- Cover art for the US release
- Developer: Cinegram Media Inc.
- Publisher: Cinegram Media Inc.
- Platforms: Windows 95; Windows 98; Macintosh;
- Release: US: 1999;
- Genre: Adventure

= Search for the Golden Dolphin =

1999 video game

Search for the Golden Dolphin is a first person educational adventure video game released in 1999 for Windows 95, Windows 98, and Macintosh. The game was developed, produced, and published by Cinegram Media Inc. in association with the Mystic Seaport museum, as part of Cinegram's Digital Treasures series.

== Development ==
The game became the latest in Cinegram's Digital Treasure series of maritime adventures and tales, after such titles as The Amistad Incident, Tall Ships, and Romancing the Wind, as well as American art video game Norman Rockwell: The Man and His Art.

Cinegram's president Hal Denstman served as the creative force behind the title and came up with the original concept, while Fred Van Lente was in charge of writing the script.

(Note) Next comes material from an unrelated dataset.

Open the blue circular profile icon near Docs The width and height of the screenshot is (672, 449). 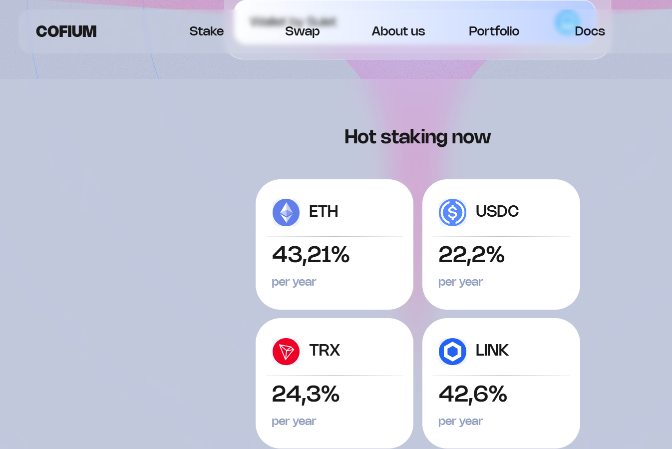[566, 22]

Interactive 3D scenes were created to showcase life aboard 18th century wooden combat ships with a level of accuracy and immersiveness. A comprehensive resource section and historical timeline were added to the game to offer further contextual information for the player to explore. "Cruise of the Declaration" was developed as the companion middle-level educational unit for the game and included a teacher resource guide.

Due to its historical nature, Peter Stanford, president of the National Maritime Historical Society, offered support and accuracy for the nautical elements of the title. Meanwhile, Captain of HMS Rose Richard Bailey offered a replica of a 1750s era British light frigate.

== Plot and gameplay ==
The game takes place in 1799 and the player plays as a United States Navy Officer with the mission of retrieving U.S.S. Golden Dolphin stolen by pirates. The player must use clues given to them to determine the ship's position, as well as how to retrieve it.

The gameplay has a design philosophy of "intellectual stimulation", requiring the player to use a level of imagination and innovation rather than aggression. This was favoured over a shoot-em-up style of gameplay that sees the player "mindlessly clicking a mouse to eliminate the bad guys".

== Critical reception ==
Tom Houston of Just Adventure felt that the game's strengths ultimately outweighed its weaknesses, giving it a B+. Inside Mac Games' William Lemmon wrote that the game did contain some bad acting and ill thought out puzzles, and that it would be uninteresting to players who didn't care for the historical setting. Lisa Karen Savignano of Allgame thought that while the game as a whole was "really great", it was hampered by the "extremely annoying and frustrating" character interaction interface. Quandary's Steve Ramsey gave the game a mixed review and ultimately awarded it a rating of 1 start out of 5. The Cincinnati Post noted the while the game was "intended for youngsters", it had appeal to older players too.

Computer Times awarded the game with its Editor's Choice award, deeming it "one of the most professionally designed CD-ROM adventures" they reviewed.